Centrifuges in a gene therapy laboratory. Credit: imageBROKER/Alamy.
Researchers at Bambino Gesù Children’s Hospital in Rome showed that a treatment called Chimeric Antigen Receptor T-cell (CAR-T), already used to treat blood tumours, is also safe and effective against neuroblastoma, the most common solid tumour in children. In a clinical trial enlisting 27 children, the treatment, which involves engineering immune cells so that they attack cancer cells, brought a significant increase in the survival rate.
Neuroblastoma starts from immature nerve cells, and has a global incidence rate between 11 and 13 cases per million children under the age of 15. When treated with surgery, radio or chemotherapy, neuroblastoma patients’ survival rate five years after the diagnosis is above 95%, but if the cancer comes back after treatment, the survival rate falls to less than 10% at three years.
The study authors enrolled 27 children and young adults with relapsed or therapy-resistant neuroblastoma. They collected blood from the patients and isolated their T-lymphocytes, immune cells with the ability to destroy virus-infected or cancer cells. “In our lab, we engineered them, incorporating a segment of DNA designed to produce a specific protein on their surface,” says Concetta Quintarelli, head of the Gene Therapy for Tumours Research Unit at Bambino Gesù Hospital, one of the paper’s authors. “The protein is a receptor binding to GD2, a molecule specifically expressed on the membrane of neuroblastoma cells”.
The modified T-lymphocytes were then infused back to the blood stream, where they multiplied, selectively bound to cancer cells and destroyed them. Nine of the 27 patients had no sign of cancer six weeks after the infusion, 8 had a partial response. Among all treated patients, 11 survived three years after the infusion. Overall, the survival rate after three years was 60%. The results of the clinical trial were published in the New England Journal of Medicine1.
Twenty patients suffered a side effect called cytokine release syndrome, a multi-organ inflammatory reaction due to the release of toxic molecules by the engineered immune cells. It was mild for 19 of them. Only one patient suffered a stronger reaction. The researchers had provided the modified cells with a molecular switch to kill them when needed. This was activated and the side effect was rapidly controlled.

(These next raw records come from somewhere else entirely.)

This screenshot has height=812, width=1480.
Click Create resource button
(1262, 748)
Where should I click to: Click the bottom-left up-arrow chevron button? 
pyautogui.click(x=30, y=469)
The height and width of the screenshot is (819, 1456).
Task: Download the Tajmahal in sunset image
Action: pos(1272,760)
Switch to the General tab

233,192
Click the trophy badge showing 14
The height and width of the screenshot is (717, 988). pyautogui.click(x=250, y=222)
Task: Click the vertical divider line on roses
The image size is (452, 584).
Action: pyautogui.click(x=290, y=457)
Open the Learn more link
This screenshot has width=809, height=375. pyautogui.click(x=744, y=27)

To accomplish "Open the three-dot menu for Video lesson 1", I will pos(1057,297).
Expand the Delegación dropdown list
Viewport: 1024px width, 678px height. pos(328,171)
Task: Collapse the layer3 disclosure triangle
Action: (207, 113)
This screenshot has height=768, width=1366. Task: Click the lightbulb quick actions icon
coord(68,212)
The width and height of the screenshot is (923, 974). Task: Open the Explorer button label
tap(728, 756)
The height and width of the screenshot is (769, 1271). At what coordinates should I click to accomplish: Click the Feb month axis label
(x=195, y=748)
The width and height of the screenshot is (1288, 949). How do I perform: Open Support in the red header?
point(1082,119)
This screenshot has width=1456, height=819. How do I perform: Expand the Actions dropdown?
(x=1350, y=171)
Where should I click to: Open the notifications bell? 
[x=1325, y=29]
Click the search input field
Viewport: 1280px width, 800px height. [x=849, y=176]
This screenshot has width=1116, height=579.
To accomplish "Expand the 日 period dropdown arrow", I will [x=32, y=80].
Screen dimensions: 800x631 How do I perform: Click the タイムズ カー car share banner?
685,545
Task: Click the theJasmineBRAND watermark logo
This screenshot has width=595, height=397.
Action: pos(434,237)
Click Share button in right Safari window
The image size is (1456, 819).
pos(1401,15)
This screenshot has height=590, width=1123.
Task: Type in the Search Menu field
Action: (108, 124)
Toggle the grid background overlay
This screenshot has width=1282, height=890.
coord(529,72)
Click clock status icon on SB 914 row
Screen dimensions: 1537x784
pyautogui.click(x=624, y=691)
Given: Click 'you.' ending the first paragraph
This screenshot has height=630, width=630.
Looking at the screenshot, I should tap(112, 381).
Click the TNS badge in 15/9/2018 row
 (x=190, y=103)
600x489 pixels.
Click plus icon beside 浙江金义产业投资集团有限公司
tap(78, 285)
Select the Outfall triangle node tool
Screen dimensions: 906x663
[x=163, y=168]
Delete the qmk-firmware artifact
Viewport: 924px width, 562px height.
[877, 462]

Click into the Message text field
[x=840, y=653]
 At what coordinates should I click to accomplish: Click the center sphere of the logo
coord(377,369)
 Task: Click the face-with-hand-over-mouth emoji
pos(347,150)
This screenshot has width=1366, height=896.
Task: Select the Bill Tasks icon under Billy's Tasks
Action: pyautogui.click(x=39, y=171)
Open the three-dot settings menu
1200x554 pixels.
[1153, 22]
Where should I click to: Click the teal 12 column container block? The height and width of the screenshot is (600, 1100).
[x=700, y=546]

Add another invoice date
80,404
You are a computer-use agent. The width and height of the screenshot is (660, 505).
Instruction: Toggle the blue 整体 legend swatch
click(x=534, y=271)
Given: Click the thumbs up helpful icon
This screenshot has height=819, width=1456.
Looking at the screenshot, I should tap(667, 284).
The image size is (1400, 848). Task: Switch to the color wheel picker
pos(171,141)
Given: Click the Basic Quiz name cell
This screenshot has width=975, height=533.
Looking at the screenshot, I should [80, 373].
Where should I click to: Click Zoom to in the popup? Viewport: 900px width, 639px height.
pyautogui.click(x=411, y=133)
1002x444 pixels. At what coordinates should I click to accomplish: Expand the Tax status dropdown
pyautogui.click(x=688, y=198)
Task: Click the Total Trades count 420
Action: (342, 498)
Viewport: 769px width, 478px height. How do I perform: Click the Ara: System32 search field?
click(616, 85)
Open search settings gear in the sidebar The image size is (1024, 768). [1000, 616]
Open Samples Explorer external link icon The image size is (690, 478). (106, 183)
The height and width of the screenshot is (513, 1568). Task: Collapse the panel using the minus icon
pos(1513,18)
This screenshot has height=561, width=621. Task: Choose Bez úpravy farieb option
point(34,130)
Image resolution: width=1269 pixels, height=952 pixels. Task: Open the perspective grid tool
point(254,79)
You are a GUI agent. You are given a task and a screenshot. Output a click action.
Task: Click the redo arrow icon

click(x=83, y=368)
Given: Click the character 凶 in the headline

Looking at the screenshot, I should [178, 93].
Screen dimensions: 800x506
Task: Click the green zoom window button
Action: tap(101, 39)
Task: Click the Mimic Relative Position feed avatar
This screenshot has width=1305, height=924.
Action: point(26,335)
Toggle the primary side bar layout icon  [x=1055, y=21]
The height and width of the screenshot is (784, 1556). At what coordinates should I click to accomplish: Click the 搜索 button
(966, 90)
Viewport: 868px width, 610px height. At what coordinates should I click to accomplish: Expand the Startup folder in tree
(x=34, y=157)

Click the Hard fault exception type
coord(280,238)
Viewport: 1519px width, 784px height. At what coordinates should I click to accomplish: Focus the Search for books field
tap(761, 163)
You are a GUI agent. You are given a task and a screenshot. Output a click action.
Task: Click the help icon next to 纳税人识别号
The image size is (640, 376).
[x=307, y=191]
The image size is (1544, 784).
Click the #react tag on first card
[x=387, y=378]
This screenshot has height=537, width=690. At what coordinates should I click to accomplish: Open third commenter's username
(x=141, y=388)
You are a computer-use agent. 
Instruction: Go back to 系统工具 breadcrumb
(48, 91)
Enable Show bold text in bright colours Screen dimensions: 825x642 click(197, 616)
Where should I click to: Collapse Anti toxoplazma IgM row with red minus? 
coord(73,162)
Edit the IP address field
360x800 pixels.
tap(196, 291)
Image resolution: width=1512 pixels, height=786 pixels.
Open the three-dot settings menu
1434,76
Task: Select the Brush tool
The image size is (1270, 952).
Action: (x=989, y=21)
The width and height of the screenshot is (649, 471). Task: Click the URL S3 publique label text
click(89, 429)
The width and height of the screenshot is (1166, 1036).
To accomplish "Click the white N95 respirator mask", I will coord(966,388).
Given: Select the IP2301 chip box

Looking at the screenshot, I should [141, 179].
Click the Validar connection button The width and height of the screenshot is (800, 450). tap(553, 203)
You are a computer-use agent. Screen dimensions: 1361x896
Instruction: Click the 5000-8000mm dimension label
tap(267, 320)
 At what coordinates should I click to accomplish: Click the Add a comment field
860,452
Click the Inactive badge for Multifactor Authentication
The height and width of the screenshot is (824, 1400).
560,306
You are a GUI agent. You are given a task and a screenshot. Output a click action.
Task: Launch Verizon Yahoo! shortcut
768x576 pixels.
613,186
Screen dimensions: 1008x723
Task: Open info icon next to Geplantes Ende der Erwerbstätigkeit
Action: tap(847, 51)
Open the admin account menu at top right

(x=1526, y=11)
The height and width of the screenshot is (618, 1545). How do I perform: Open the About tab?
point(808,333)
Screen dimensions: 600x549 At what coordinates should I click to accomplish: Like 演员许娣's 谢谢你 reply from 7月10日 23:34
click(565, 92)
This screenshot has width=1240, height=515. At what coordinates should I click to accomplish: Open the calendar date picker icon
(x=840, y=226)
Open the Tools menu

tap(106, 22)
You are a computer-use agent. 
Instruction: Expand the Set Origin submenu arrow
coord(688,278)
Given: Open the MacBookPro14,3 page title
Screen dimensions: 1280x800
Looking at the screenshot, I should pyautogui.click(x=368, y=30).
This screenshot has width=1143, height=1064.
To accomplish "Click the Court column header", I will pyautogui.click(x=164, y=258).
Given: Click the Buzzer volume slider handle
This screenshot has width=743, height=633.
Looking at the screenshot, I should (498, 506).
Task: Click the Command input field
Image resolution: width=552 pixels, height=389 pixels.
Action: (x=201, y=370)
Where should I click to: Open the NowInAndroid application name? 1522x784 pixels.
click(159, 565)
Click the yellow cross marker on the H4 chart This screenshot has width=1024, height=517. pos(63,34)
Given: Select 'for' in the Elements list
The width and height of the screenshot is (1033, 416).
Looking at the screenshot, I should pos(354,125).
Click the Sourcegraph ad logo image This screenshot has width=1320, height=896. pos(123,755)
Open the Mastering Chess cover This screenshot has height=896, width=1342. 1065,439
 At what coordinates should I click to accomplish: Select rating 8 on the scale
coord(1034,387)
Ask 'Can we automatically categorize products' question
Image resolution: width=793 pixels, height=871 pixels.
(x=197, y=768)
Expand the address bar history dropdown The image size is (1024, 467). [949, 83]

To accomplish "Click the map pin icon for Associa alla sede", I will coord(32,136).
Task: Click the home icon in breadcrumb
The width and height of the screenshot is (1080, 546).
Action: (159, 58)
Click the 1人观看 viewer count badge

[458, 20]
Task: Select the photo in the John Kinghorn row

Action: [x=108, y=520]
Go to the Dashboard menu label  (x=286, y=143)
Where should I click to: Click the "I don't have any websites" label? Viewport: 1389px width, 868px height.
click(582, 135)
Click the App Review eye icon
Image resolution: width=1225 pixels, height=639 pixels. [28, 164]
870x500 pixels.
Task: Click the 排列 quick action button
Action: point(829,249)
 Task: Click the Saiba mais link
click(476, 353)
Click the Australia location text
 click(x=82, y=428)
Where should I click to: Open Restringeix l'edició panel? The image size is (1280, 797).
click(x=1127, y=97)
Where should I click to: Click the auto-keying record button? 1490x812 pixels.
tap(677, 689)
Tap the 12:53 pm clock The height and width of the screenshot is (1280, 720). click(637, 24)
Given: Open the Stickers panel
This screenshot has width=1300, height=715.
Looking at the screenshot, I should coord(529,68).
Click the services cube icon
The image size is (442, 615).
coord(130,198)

This was its first trial of CAR-T on a solid cancer. “In a few weeks we are starting a CAR-T trial on paediatric brain tumours which express the same GD2 molecular target as neuroblastoma”, says Franco Locatelli, head of the Department of Paediatric Haematology and Oncology at Bambino Gesù Hospital, and senior author of the study. “We are going to arm patients’T-lymphocytes with the same receptor to bind and kill the cancer cells. In the meantime, we are working to improve the design to increase the success rate of treatment for neuroblastoma.”